**ACTION ITEM:** Reproduce the records below in their entirety, exactly as shown.

*-*-*

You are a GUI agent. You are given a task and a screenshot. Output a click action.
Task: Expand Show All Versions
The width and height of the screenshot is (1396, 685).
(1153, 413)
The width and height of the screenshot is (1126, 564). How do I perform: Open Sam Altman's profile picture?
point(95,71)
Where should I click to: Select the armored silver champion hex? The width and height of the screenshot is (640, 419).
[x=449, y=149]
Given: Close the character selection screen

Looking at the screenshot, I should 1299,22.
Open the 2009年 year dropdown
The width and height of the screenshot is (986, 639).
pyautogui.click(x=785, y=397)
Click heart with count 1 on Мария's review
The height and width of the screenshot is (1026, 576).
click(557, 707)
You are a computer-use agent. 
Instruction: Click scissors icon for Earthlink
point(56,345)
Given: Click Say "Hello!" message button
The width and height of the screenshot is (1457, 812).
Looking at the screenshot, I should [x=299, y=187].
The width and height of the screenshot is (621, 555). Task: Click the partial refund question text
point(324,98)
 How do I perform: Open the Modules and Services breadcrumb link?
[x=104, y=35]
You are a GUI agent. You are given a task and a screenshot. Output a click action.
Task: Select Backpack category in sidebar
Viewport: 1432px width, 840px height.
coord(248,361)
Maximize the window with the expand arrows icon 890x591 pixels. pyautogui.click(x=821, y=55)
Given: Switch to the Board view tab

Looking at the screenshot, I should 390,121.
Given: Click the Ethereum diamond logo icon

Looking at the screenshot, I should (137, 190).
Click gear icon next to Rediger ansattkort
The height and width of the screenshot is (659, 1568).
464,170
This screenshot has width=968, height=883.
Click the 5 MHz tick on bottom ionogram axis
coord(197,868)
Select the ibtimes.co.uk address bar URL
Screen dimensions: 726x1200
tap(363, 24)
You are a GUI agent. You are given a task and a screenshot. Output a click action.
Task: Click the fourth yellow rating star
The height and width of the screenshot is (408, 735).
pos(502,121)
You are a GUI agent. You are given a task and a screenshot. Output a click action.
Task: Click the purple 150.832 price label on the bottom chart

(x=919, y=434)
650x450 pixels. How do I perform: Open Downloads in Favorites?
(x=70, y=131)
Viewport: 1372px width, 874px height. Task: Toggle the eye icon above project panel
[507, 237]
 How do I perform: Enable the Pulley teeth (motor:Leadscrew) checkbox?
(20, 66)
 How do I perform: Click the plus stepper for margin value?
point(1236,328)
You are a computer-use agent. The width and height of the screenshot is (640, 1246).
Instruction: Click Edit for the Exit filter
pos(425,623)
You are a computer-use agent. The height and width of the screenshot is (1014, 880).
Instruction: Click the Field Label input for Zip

*-*-*

**SOLUTION TO THE EXERCISE:**
You are a GUI agent. You are given a task and a screenshot. Output a click action.
Task: Expand Show All Versions
The width and height of the screenshot is (1396, 685).
(1153, 413)
The width and height of the screenshot is (1126, 564). How do I perform: Open Sam Altman's profile picture?
point(95,71)
Where should I click to: Select the armored silver champion hex? The width and height of the screenshot is (640, 419).
[x=449, y=149]
Given: Close the character selection screen

Looking at the screenshot, I should 1299,22.
Open the 2009年 year dropdown
The width and height of the screenshot is (986, 639).
pyautogui.click(x=785, y=397)
Click heart with count 1 on Мария's review
The height and width of the screenshot is (1026, 576).
click(557, 707)
You are a computer-use agent. 
Instruction: Click scissors icon for Earthlink
point(56,345)
Given: Click Say "Hello!" message button
The width and height of the screenshot is (1457, 812).
Looking at the screenshot, I should [x=299, y=187].
The width and height of the screenshot is (621, 555). Task: Click the partial refund question text
point(324,98)
 How do I perform: Open the Modules and Services breadcrumb link?
[x=104, y=35]
You are a GUI agent. You are given a task and a screenshot. Output a click action.
Task: Select Backpack category in sidebar
Viewport: 1432px width, 840px height.
coord(248,361)
Maximize the window with the expand arrows icon 890x591 pixels. pyautogui.click(x=821, y=55)
Given: Switch to the Board view tab

Looking at the screenshot, I should 390,121.
Given: Click the Ethereum diamond logo icon

Looking at the screenshot, I should (137, 190).
Click gear icon next to Rediger ansattkort
The height and width of the screenshot is (659, 1568).
464,170
This screenshot has width=968, height=883.
Click the 5 MHz tick on bottom ionogram axis
coord(197,868)
Select the ibtimes.co.uk address bar URL
Screen dimensions: 726x1200
tap(363, 24)
You are a GUI agent. You are given a task and a screenshot. Output a click action.
Task: Click the fourth yellow rating star
The height and width of the screenshot is (408, 735).
pos(502,121)
You are a GUI agent. You are given a task and a screenshot. Output a click action.
Task: Click the purple 150.832 price label on the bottom chart

(x=919, y=434)
650x450 pixels. How do I perform: Open Downloads in Favorites?
(x=70, y=131)
Viewport: 1372px width, 874px height. Task: Toggle the eye icon above project panel
[507, 237]
 How do I perform: Enable the Pulley teeth (motor:Leadscrew) checkbox?
(20, 66)
 How do I perform: Click the plus stepper for margin value?
point(1236,328)
You are a computer-use agent. The width and height of the screenshot is (640, 1246).
Instruction: Click Edit for the Exit filter
pos(425,623)
You are a computer-use agent. The height and width of the screenshot is (1014, 880).
Instruction: Click the Field Label input for Zip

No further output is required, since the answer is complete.